Lytz liked the location and purchased two-thirds of an acre (the entire property encompasses 1.83 acres) for $215,000 from the village, which purchased the land from the Heinle estate to control its future use.

The first dirt was scheduled to be moved on May 22, and Lytz is hoping to hold a ceremonial groundbreaking in June. He estimates construction of the 5,000-square-foot Richfield Brewing Company will take nine months and hopes to be open to the public early in 2024.

But before he is ready to entertain customers, Lytz said he needs a head start of at least a month to begin making beer before opening. Beer will be the star of the show.

The number and types of beers made at the brewery hasn’t been definitively determined, but Lytz has brainstormed several names:

Minute Man Lager, One If by Land (single malt), Two If by Sea (double malt), all tributes to Revere Schools; Kirby’s Mill Marzen, which references one of Richfield’s historic citizens; John Brown Ale and Safe House Stout, recognizing the part Richfield played in the Underground Railroad; and Dewey Decimal Double Malt, because even the library wants to be in on the action.

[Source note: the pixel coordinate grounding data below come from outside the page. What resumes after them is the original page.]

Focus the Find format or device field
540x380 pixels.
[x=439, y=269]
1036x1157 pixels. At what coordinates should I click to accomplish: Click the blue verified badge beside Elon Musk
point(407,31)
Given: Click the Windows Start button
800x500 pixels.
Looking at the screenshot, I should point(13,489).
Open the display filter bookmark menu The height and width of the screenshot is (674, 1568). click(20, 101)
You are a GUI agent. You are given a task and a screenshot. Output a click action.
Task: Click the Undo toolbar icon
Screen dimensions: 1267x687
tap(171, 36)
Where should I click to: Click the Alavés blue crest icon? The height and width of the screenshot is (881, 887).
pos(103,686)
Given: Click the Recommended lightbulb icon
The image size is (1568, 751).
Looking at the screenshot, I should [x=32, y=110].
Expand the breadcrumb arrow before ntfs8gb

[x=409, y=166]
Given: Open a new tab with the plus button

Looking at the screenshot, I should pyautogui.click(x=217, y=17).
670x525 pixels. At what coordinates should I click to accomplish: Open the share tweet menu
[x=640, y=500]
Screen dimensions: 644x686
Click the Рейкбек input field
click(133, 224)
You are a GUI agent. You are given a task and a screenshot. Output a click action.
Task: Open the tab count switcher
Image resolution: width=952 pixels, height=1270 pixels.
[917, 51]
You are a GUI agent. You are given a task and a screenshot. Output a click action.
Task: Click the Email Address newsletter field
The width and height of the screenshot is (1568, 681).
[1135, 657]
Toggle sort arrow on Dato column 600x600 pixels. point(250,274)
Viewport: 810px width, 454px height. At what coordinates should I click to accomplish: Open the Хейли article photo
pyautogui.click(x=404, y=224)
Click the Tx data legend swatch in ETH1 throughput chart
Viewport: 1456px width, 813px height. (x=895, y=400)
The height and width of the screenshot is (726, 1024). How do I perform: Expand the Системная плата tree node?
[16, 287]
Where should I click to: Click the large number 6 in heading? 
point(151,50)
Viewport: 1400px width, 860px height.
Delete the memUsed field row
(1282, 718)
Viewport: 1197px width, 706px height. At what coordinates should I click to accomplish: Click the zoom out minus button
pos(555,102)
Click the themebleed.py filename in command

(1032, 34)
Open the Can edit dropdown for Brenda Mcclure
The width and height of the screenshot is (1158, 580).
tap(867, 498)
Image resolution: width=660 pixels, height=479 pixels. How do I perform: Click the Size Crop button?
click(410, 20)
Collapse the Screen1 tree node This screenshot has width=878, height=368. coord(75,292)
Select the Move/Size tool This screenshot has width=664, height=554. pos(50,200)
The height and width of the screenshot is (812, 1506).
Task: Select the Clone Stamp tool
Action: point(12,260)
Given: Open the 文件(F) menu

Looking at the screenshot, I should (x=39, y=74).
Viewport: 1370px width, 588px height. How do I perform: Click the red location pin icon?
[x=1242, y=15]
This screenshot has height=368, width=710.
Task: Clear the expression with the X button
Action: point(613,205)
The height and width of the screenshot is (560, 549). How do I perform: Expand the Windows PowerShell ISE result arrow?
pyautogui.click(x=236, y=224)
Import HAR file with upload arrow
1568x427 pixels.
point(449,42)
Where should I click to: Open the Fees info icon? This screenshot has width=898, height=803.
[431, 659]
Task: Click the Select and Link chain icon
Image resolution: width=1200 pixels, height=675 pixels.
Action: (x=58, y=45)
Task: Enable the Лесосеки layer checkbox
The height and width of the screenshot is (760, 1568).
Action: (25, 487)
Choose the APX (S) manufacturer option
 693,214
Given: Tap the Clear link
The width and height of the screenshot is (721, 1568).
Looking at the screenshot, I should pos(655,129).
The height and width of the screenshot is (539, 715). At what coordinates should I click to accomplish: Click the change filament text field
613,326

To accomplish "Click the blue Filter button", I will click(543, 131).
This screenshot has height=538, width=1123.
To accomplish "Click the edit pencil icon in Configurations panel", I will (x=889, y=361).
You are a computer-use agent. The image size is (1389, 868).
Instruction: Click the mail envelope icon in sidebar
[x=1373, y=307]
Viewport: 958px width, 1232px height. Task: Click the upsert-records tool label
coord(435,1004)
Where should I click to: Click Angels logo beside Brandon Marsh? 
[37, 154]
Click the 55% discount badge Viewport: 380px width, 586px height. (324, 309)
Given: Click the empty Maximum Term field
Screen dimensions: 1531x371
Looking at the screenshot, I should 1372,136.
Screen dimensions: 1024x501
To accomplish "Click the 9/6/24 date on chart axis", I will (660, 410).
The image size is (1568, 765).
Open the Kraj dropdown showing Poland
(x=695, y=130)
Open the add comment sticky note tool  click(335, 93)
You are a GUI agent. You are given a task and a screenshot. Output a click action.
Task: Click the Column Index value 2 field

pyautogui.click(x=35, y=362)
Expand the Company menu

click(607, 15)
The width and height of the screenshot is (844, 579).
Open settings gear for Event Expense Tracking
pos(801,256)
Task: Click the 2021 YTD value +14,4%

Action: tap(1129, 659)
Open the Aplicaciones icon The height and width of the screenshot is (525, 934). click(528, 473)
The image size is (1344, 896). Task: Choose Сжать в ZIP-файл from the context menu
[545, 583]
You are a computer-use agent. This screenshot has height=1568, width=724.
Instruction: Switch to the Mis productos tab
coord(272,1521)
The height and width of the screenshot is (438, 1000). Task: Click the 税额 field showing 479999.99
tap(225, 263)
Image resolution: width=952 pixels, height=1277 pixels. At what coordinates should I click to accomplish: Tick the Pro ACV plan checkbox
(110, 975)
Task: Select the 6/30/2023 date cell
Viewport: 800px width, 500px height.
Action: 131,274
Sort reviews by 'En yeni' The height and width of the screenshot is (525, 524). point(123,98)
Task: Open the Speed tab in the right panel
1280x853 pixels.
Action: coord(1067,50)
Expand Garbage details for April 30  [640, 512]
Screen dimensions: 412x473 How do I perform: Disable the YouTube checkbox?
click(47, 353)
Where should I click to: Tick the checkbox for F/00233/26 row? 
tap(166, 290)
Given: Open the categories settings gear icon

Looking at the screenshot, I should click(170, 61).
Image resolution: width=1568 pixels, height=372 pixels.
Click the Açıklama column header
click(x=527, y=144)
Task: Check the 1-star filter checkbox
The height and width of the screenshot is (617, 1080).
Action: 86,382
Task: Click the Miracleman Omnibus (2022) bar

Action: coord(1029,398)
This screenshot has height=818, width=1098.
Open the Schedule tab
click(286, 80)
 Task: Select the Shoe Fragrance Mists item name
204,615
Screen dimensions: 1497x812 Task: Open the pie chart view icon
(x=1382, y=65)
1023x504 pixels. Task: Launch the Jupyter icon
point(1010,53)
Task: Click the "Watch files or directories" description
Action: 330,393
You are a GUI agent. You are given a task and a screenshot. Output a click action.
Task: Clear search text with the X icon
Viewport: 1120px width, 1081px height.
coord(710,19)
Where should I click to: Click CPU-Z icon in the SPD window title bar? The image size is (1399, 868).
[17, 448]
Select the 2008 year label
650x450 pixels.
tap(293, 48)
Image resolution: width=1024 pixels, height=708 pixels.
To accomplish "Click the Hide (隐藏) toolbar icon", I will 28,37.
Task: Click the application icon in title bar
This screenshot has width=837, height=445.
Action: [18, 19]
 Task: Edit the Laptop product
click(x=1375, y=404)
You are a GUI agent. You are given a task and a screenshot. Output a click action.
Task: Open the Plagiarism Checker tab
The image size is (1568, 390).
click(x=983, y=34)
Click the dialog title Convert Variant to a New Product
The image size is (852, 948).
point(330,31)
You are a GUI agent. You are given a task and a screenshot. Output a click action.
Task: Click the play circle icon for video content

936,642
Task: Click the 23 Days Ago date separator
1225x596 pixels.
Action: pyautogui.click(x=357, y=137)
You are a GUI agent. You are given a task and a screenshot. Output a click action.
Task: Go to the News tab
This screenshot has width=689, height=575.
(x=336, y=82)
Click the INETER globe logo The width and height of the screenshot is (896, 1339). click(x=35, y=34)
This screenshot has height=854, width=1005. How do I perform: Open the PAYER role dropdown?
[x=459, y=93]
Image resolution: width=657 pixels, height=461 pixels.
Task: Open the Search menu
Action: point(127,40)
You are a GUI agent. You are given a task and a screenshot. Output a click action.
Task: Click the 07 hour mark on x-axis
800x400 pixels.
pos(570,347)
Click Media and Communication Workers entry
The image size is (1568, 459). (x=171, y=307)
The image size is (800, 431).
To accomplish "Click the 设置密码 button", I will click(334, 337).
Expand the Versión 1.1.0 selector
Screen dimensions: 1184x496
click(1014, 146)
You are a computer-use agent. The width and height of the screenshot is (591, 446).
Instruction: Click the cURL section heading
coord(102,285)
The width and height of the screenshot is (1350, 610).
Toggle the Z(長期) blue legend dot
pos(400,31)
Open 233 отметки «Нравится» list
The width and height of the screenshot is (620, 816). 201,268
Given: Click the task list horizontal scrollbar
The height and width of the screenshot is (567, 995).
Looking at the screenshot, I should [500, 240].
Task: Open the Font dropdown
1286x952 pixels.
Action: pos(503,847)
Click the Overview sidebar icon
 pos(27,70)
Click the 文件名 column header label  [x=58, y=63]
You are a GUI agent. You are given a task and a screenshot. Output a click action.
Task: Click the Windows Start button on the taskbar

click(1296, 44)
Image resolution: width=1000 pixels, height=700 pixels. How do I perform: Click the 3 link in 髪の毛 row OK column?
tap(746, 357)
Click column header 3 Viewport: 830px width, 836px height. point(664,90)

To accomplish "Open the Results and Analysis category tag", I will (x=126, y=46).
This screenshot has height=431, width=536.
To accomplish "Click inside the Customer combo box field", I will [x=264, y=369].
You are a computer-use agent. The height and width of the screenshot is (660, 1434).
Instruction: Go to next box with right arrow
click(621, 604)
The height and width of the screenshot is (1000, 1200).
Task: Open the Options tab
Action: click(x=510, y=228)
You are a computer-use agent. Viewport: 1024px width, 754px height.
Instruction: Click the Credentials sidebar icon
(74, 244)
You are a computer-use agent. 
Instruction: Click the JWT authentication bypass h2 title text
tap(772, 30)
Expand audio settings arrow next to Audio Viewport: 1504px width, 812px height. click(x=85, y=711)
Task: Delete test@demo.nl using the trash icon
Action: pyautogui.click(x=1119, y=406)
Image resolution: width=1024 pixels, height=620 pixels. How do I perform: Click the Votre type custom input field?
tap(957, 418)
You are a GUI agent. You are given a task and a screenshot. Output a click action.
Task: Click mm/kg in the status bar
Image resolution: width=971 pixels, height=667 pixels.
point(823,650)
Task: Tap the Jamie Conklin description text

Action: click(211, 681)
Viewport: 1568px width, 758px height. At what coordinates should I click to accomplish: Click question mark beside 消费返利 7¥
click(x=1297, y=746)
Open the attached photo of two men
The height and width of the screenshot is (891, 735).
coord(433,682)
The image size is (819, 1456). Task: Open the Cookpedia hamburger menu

“They were excited about our being here and asked us to think of a library name,’’ Lytz said. The Richfield branch of the Akron-Summit Public Library is a couple of hundred steps from the brewery site.

A wellhouse dating from the 1800s, Lytz was told, still stands on the property.

“It’s a hand dug well, lined with stones; you can see the water down there,’’ Lytz said. “The roof is timber frame shingles and it sits on a stone base.’’

Lytz plans to keep the structure and turn it into a wishing well dedicated to Margaret, with proceeds going to the Bath-Richfield Kiwanis.

The well also prompted a beer name: Wishing Well Wheat.

“The doctor ran his whole practice from that well,’’ Lytz said. “And the county said it has no record of it.’’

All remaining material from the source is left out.